┌──
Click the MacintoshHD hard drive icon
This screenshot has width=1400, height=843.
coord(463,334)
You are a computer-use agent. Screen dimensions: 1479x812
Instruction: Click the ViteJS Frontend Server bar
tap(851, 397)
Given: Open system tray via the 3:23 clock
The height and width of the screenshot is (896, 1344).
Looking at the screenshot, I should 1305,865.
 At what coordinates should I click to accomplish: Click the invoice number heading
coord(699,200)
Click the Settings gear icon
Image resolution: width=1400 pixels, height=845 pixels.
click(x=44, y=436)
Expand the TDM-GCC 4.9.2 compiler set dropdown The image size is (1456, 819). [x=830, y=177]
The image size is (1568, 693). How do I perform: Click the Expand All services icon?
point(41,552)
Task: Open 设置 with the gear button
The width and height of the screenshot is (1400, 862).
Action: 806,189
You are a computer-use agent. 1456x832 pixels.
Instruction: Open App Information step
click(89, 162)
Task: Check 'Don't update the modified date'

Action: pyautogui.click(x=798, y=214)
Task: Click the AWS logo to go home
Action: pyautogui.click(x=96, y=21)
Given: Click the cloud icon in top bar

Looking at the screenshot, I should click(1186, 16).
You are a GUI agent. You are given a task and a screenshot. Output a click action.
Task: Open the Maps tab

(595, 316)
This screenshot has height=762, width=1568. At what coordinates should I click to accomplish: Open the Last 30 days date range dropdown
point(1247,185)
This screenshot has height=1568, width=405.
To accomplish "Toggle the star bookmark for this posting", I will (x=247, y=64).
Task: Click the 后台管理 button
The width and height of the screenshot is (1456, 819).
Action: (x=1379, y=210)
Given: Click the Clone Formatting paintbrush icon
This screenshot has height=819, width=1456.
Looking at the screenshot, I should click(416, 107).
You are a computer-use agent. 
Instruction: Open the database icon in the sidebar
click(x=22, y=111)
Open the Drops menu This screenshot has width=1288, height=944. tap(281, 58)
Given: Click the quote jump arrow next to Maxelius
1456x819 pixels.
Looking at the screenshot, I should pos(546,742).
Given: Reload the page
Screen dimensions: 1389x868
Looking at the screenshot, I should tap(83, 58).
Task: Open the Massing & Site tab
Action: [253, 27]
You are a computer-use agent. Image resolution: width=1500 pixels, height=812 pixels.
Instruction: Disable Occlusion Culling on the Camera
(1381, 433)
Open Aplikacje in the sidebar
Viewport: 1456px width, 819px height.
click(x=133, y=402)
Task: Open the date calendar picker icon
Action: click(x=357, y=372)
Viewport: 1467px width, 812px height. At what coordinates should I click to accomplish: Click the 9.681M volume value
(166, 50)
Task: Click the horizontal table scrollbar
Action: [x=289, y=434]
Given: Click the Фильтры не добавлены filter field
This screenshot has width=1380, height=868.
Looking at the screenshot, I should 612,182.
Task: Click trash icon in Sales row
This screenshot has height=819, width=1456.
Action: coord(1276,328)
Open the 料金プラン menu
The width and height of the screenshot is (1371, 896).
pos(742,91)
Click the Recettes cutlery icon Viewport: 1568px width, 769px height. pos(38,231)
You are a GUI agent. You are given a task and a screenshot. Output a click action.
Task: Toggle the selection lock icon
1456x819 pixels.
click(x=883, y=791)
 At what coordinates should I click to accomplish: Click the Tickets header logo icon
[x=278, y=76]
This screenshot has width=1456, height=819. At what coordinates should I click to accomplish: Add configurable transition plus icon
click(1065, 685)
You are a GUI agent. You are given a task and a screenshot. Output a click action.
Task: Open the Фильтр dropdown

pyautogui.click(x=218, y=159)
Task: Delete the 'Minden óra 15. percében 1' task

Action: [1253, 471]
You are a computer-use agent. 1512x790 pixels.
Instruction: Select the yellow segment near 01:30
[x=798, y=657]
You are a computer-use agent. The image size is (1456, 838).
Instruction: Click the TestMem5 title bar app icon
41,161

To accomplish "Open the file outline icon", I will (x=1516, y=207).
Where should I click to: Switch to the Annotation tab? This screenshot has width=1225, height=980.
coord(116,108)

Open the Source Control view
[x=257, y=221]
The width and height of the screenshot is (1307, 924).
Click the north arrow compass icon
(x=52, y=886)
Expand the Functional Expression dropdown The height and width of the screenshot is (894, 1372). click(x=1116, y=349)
└──
(What is being asked): Retype the portion of the data above that starts on the line with "Instruction: Open the" and finishes on the line with "Given: Reload the page", including both of those lines.

(Solution):
Instruction: Open the database icon in the sidebar
click(x=22, y=111)
Open the Drops menu This screenshot has width=1288, height=944. tap(281, 58)
Given: Click the quote jump arrow next to Maxelius
1456x819 pixels.
Looking at the screenshot, I should pos(546,742).
Given: Reload the page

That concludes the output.